…Shifts attention to N/Assembly
The Lagos Deep Offshore Logistics Base (LADOL) on Thursday announced its intention to withdraw the suit it filed against the Federal Government at the Federal High Court, Lagos on the wake of directive issued by former President Goodluck Jonathan on the 20th of April, 2015.
It will be recalled that former President Goodluck Jonathan had on 20th April, 2015 issued a directive that all oil and gas cargoes must go to the three Eastern Ports of Onne, Calabar and Warri being they are eventually transported to their ultimate destination adding that LADOL should relocate its operational base to Agge in Bayelsa State, a development which saw LADOL obtaining an injunction restraining former President Jonathan from implementing his policy directive through its counsel, Prof. Fidelis Oditah QC, SAN.
Addressing newsmen in a press briefing yesterday in Lagos, Prof. Oditah explained that following a clarification from the federal government contained in a letter from the Managing Director of the Nigerian Ports Authority (NPA) to LADOL conveying the review of the policy directive, and also asking the company to withdraw its pending suit against the federal government in order to ensure a litigation free environment in the maritime sector, the company has applied to the Federal High Court to discontinue the proceedings which it initiated in 2015 against President Jonathan and Federal Government of Nigeria.
According to Oditah,” As far as we are concerned, one of the conditions as contained in the letter I gave you, paragraph six of the letter says that the FGN in view of the above, that your company should withdraw the pending suit against the Federal Government in order to ensure a litigation free environment in the maritime sector.
“So, following that, LADOL as a law abiding citizen of the country has applied to the Federal High Court to discontinue the proceedings which it initiated in 2015 against President Jonathan and Federal Government of Nigeria as I pointed in my statement.

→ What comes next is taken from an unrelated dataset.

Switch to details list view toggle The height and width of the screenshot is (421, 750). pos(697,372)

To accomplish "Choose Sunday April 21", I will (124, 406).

So that application to withdraw the suit will be heard next week Tuesday, on the 6th of June. So, hopefully, on the 6th of June, the court will permit LADOL to withdraw the case in the interest of litigation free maritime sector unless a new case is initiated by INTELS itself. But as far as LADOL is concerned, the objective was simply to clarify the Federal Government policy and since that clarification has come, there is no need for us to continue the litigation”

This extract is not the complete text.